J’ai parfaitement conscience qu’elle peut ne pas vouloir m’écouter, qu’elle a le droit de me faire sortir de sa vie aussi rapidement que je vais y entrer. Je m’interdirai alors de revenir frapper à sa porte. J’ai parfaitement conscience qu’elle va me haïr dans les minutes qui suivront la révélation de mon identité, je ne pourrai rien faire et surtout pas lui en vouloir. Je serai au bout de ce qu’il m’est permis d’espérer d’elle…
J’ai respiré à pleins poumons pour m’encourager à me porter vers elle. Je l’ai débarrassée de ses paniers chargés de courgettes, tomates et aubergines que j’ai déposés délicatement sur la table.
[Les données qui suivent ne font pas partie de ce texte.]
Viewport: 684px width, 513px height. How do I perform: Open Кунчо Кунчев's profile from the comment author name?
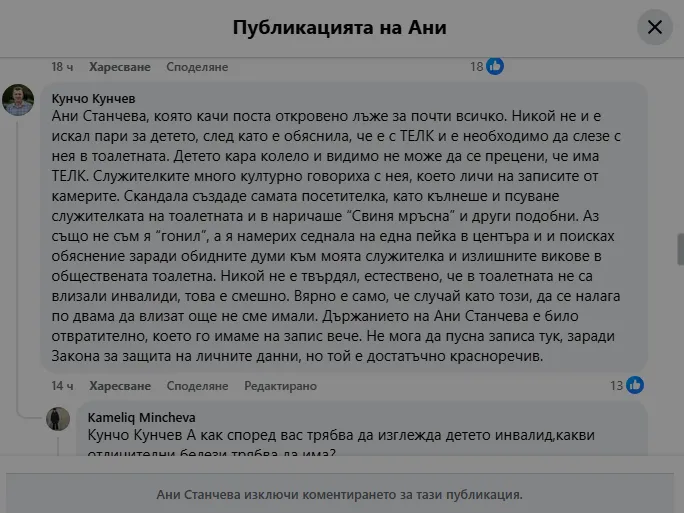click(93, 98)
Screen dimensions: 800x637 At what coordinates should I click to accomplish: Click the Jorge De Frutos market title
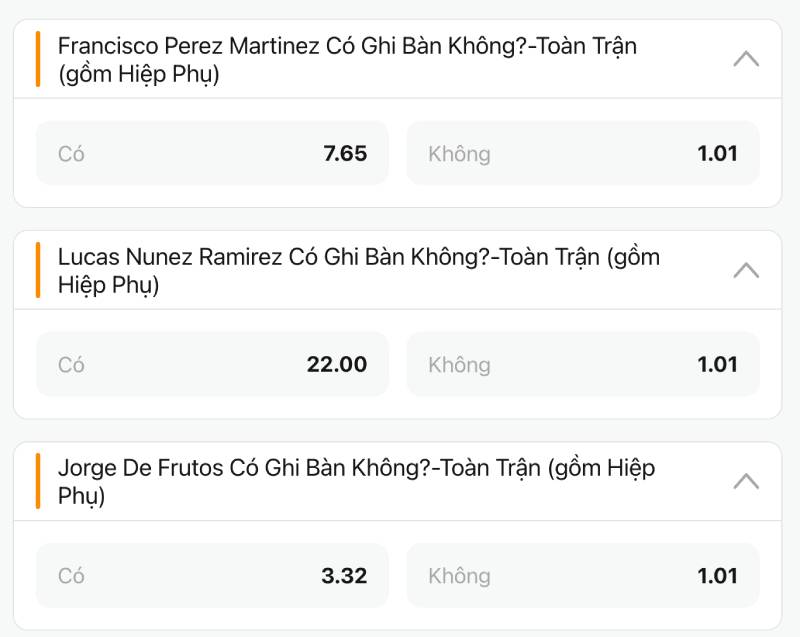[x=356, y=482]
Et puis j’ai commencé à parler ; je ne voulais pas lui donner la possibilité de me chasser sans avoir terminé. Les mots sortaient de ma bouche dans tous les sens pour former des phrases qui ne ressemblaient en rien à celles que j’avais maintes fois préparées et répétées. Je ne savais même pas si elles avaient un sens. Mais c’était plus fort que moi, il fallait que je parle.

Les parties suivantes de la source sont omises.